FORTUNE AND GLORY AND THE LAW OF DIMINISHING RETURNS

I suppose I shouldn't have peered in like those Nazis do with the Ark of the Covenant in 'Raiders Of The Lost Ark' (1981) but that Pandora's box of childish things lured me back to see the old boy one last time.

Funnily enough, on my way to the cinema, I bumped into a character straight out of an Indiana Jones movie. He was a commando who'd seen action in Iraq 2 and the Afghanistan war and told me about how two weeks after 9/11 he was in Spin Ghar (White Mountains) not far from where Bin Laden was hiding before the bearded one got away like the perennial Hollywood villain. He then proceeded to tell me some fascinating esoteric information about King James which sounded a little Dan Brown at times but compelling nonetheless.

Anyway, I digress. The main reason I went to watch 'Indiana Jones And The Dial Of Destiny' was for one particular detail of the story I'd heard about which was to do with an early part of the film set around the time of the moon landings in 1969 where Indy is now an old man and America and the world is fast headed toward the future while he's still stuck in the past. Some time ago I had written a screenplay with my co-writer entitled 'The Moon And You' which was also set in the exact same year and was ostensibly how the moon as a romantic symbol was killed by the first moon landing when the Apollo 11 crew speared it like a whale with the American flag, putting those poets of the past and in our case a fictional Broadway lyricist who'd always written songs about the moon out of business.

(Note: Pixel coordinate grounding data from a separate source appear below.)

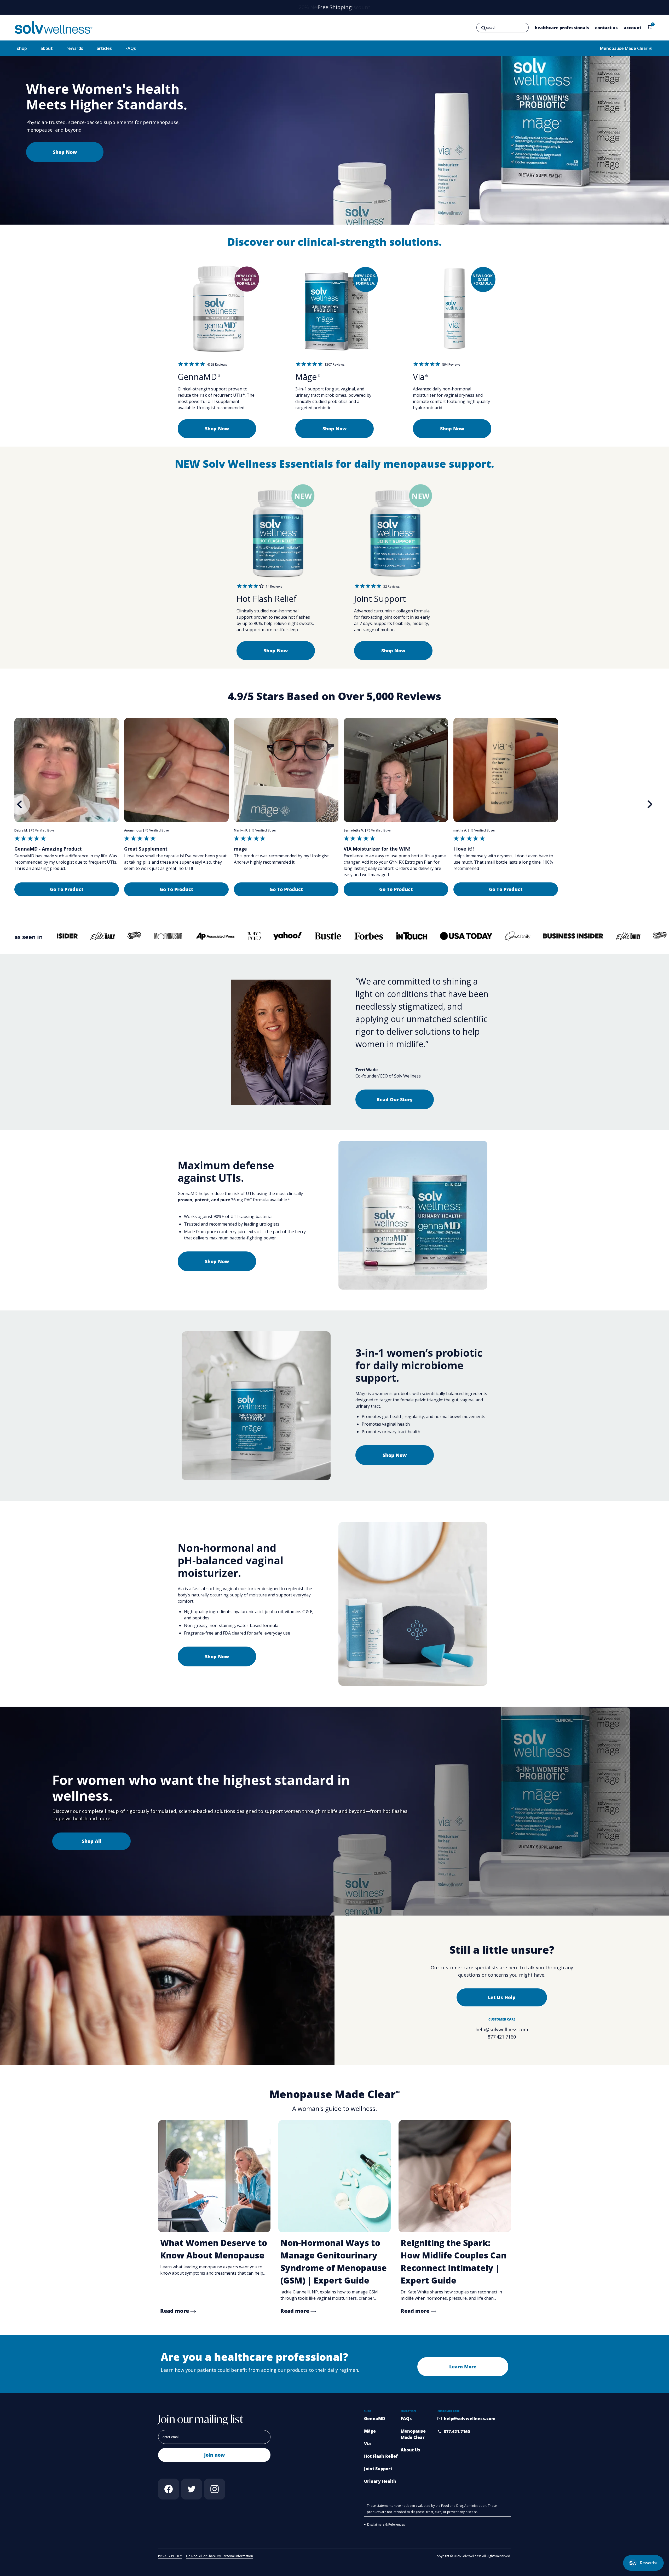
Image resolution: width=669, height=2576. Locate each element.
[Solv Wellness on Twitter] (191, 2489)
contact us (606, 28)
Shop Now (65, 152)
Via (367, 2443)
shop (22, 48)
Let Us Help (502, 1997)
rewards (74, 48)
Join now (214, 2455)
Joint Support (378, 2469)
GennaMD (374, 2418)
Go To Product (66, 889)
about (47, 48)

I liked the idea of an old Indiana Jones who finds refuge in the past as his youth and days of adventure have now seemingly vanished. There was, of course, in contrast, the somewhat disconcerting aspect of watching a digitally de-aged Harrison Ford in the opening sequence set during World War 2 which begs the question of whether Hollywood is not dissimilar to the Nazis in this franchise, seeking powerful artifacts and tools to help them achieve immortality. In this sense, Disney has found their own holy grail in AI and I'm sure they'll forge ahead with no concern for the consequences of what this process does to the authentic experience of cinema.

The other great irony, of course, is that it would have been useful to have an actual dial of destiny to go back in the past and fix the script and sort out that absolute mess of a second act where the only jeopardy I could see ahead of me was whether my eyes would remain open for the remainder of the movie. It's easy with hindsight to see what to fix what is now history just as the ageing archeologist hopes to do in the final act, but there is also a sense that like the future, it's always just beyond our grasp. All we can ever really do is focus on the present and in many ways that is the lesson that Indiana learns, even if it comes at a hefty cost for both him and Disney ($300 million).

Back in the old days of Raiding Arks and exploring Temples of Doom, Indy claimed to be all about "fortune and glory".

Now there's less fortune and even less glory.

But then again, we, the audience, who've grown up with Indiana Jones and Luke Skywalker as our generational screen heroes can always go back to the past via our own digital or analogue dials of destiny and watch the original classics over and over again.